There is no denying that simply branding a solution “AI” or “ML” can build excitement and potentially help get projects funded. Indeed it can lead to interesting conversations about what is AI (in truth very little); deep-learning, machine learning and just really good statistics and mathematics. All too often these latter techniques get over-looked or ignored simply because they are not the latest “buzzwords”. In reality, the fundamental concepts of statistics, linear algebra, probability, and calculus are at the heart of machine learning.
It’s easy to get caught up in the wonders, hype and marketing of AI, but misusing these terms can also lead to misunderstanding and mistrust. Many so-called “AI” applications rely on simple rules rather than advanced algorithms that mimic human learning. Whilst there is nothing wrong with using complex algorithms when they are needed, there is also nothing wrong with using those fundamental techniques which often give more explainable and robust results.
Demystifying AI for Decision Makers
Demystifying “AI” or, for now lets talk about demystifying the statistics and mathematics behind the algorithms isn’t always easy. Yes the approaches can be complex, but in that situation it is up to the mathematicians and statisticians to develop the communication skills needed to explain what is going on at a level that the stakeholders can understand. However, aligned with that is the need for those who commission and use the outputs of these models and tools to learn what types of questions to ask, for example: how have the models been developed, what’s the impact of the training data, where is it legitimate to use the results, what has been learnt from the developing the model, how transparent and explainable are the results? By coming together, teams developing and using AI and ML can support each other in learning more about how the algorithms are built and used.
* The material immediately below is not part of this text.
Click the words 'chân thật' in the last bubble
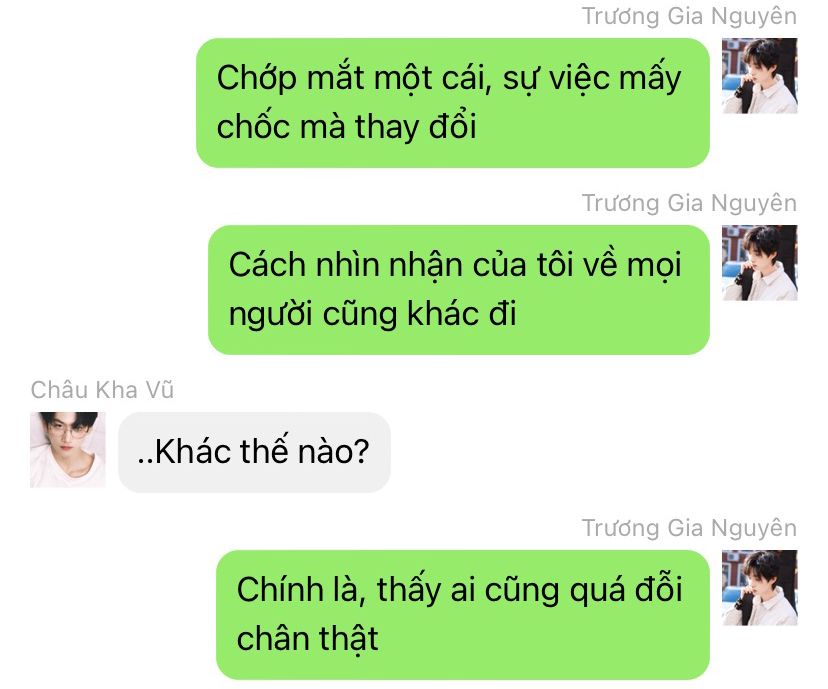[307, 638]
Emphasize the Human Element
The reason for bringing together everyone who is involved in AI, ML and deep learning is because all these approaches use maths, not magic. It is people who design the models, interpret the results and crucially it is real people who are impacted by the results and any decisions based on them. Just like any technology, AI and ML have their limitations, errors, uncertainties and biases, none of which should be ignored. Rather, everyone in society should be involved in discussions about the data that is used, where these techniques can have impact and, more importantly, where for now their use should be limited. This approach leaves no-one behind and helps get stakeholders to understand the work being done to harness the power of these approaches to drive innovation.